Fu in questo periodo che vennero realizzate le catacombe, cimiteri ipogei destinati al culto dei martiri.
La legalizzazione del cristianesimo e la costituzione della Pentarchia [modifica]
| Per approfondire, vedi Chiesa latina. |
A seguito della legittimazione del culto cristiano, con l'editto di Milano emanato dall'imperatore Costantino I nel 313 e della sconfitta di Massenzio, Roma e la sua diocesi furono coinvolte, durante il pontificato di Silvestro I, nell'ampia campagna edilizia avviata dall'imperatore con la costruzione delle prime tre basiliche patriarcali: lateranense, vaticana e ostiense. Libera di operare liberamente e posta sotto la protezione imperiale, la diocesi di Roma crebbe rapidamente in importanza, sia religiosa che politica.
In quest'epoca il primato nella Cristianità era dato alle tre sedi petrine: Roma, Alessandria e Antiochia, che ricoprivano un rango particolare nella Chiesa in quanto risalenti direttamente a Pietro. Le Chiese di lingua latina, cioè quelle presenti nella parte occidentale dell'Impero (Europa occidentale e Nordafrica), furono così particolarmente soggette al Papa di Roma, costituendo la Chiesa latina.
La trasformazione del Cristianesimo in religione ufficiale dell'Impero Romano con l'editto di Tessalonica di Teodosio I rafforzò ancora di più la strutturazione gerarchica della Chiesa e attribuì al vescovo di Roma, come agli altri vescovi, un ruolo formale nell'amministrazione imperiale, accanto ai funzionari civili: in tale ottica è da individuare la coincidenza tra il termine diocesi utilizzato per indicare la circoscrizione vescovile e l'analogo termine diocesi attribuito alle circoscrizioni di province. Così come i governatori provinciali erano sottoposti ai vicari e i viciari ai prefetti del pretorio, altrettanto, dunque, i vescovi erano sottoposti ai metropoliti e i metropoliti ai patriarchi. Il collega di Teodosio, poi, l'imperatore Graziano, lasciò a papa Damaso e ai suoi successori il titolo di Pontefice Massimo, che indicava la massima autorità religiosa romana.
Parallelamente alla suddivisione dell'Impero, la crescente importanza di Costantinopoli-Nuova Roma portò i vescovi di Roma a scontrarsi con le decisioni del Concilio Costantinopolitano I, che aveva elevato la sede episcopale di Bisanzio a patriarcato, assegnandogli il primato in onore dopo la Chiesa di Roma.

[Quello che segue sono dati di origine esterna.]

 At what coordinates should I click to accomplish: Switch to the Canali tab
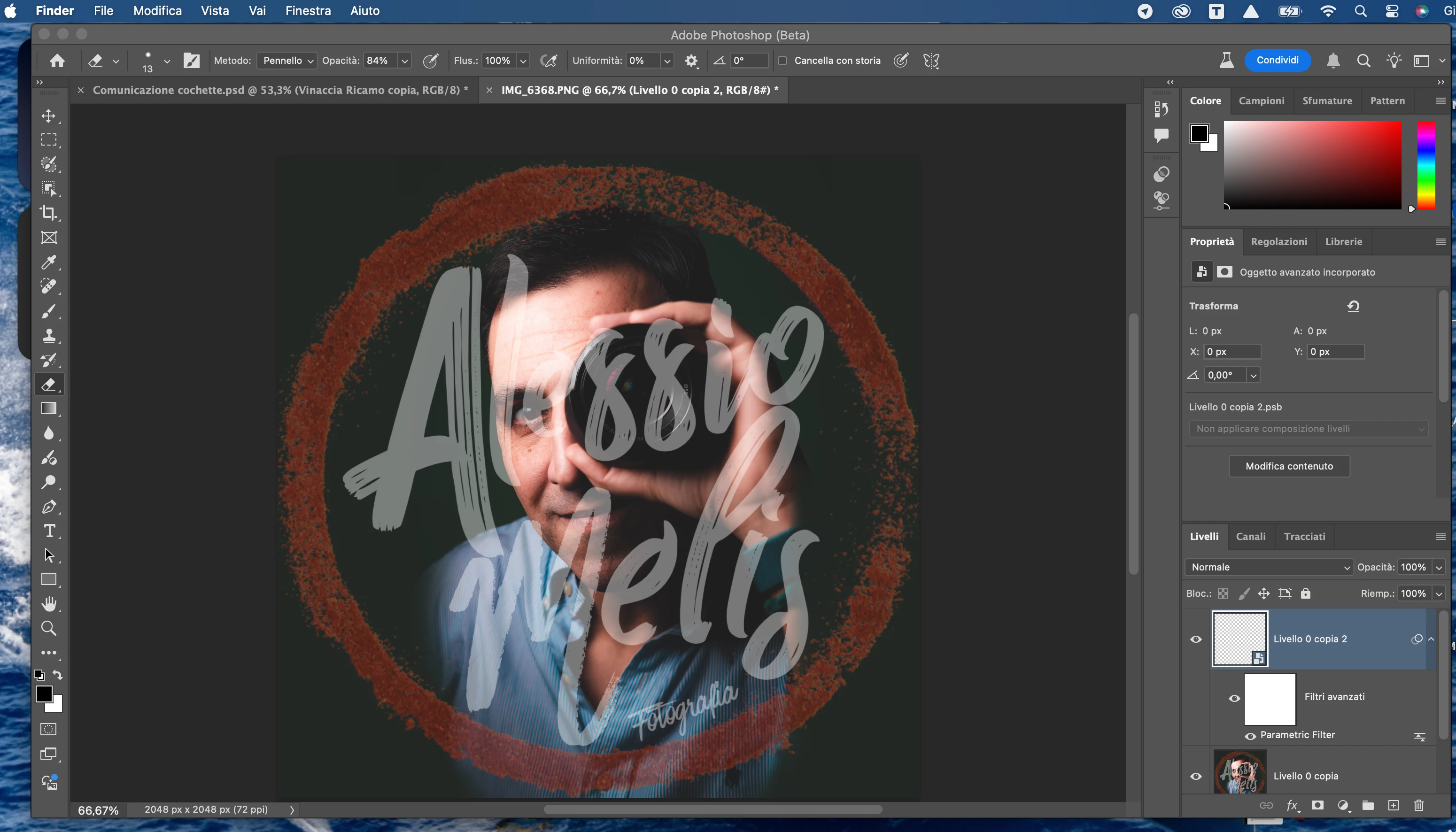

L'organizzazione della Chiesa cristiana si consolidò in quest'epoca sulla cosiddetta Pentarchia, cioè sul governo dei cinque patriarcati: nell'ordine il Patriarcato di Roma, il Patriarcato di Costantinopoli, il Patriarcato di Alessandria, il Patriarcato di Antiochia e il Patriarcato di Gerusalemme. Nel 451, però, la sede romana rifiutò l'approvazione al XXVIII canone del Concilio di Calcedonia, che equiparava le due sedi di Roma e di Costantinopoli, affermando per la prima volta con decisione il primato papale.
Con la caduta nel 476 dell'Impero d'Occidente si venne a creare un vuoto di potere temporaneamente occupato dal Senato e dall'autorità pontificia, essendo il papa l'unico "funzionario imperiale" rimasto in città.

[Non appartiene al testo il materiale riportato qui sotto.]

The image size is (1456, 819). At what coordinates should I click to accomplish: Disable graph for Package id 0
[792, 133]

Il dominio bizantino degli imperatori isapostoli e lo Scisma dei Tre Capitoli [modifica]
Tra il VI e il VII secolo Roma e la sua diocesi passarono sotto l'autorità dell'Impero bizantino: l'unione venne decretata con la Prammatica Sanzione "sulle richieste di papa Vigilio". Il dominio bizantino su Roma venne dapprima strutturato in eparchia Urbicaria (580), poi, a partire da 582, il Ducato Romano, soggetto all'Esarca bizantino d'Italia.

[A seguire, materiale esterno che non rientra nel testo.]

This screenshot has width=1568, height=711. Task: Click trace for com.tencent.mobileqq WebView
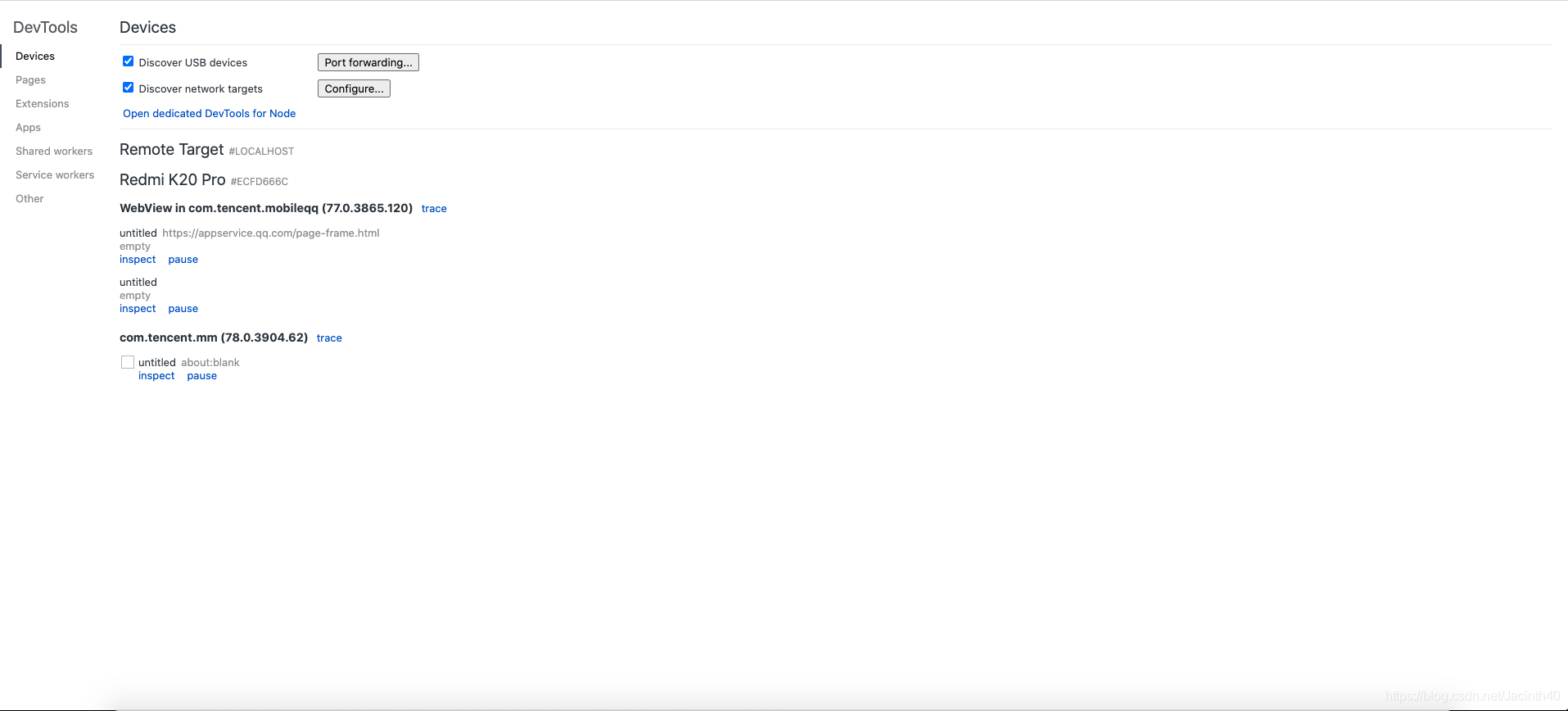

Attorno al 590 papa Gregorio Magno, oltre a sollecitare l'intervento imperiale contro i Longobardi che minacciavano Roma, riordinò il rito romano e l'annesso canto liturgico: il gregoriano. In questo periodo i latifondi della diocesi romana si estesero su ampie porzioni della Sicilia e della Sardegna bizantine.
In questo periodo i vescovi di Roma dovettero affrontare numerose dispute sia di ordine politico che, soprattutto, religioso con gli Imperatori bizantini che, con la loro autorità di Isapostoli legiferavano di frequente sulle materie religiose: se nel VI secolo papa Silverio era morto a sull'isola Palmarola prigioniero di Giustiniano I e il successore Vigilio aveva dovuto piegarsi con la forza e la prigionia al monofisismo dell'imperatore, provocando lo Scisma dei Tre Capitoli delle metropolie di Milano e Aquileia, ancora più di un secolo dopo papa Severino, opponendosi al monotelismo imperiale propugnato nell'editto Ekthesis di Eraclio I, subiva la prigionia e il saccheggio del Laterano nel 640, mentre Martino I, dopo aver rifiutato l'approvazione del nuovo editto monotelita typos di Costante II, moriva in esilio a Cherson, sul Mar Nero.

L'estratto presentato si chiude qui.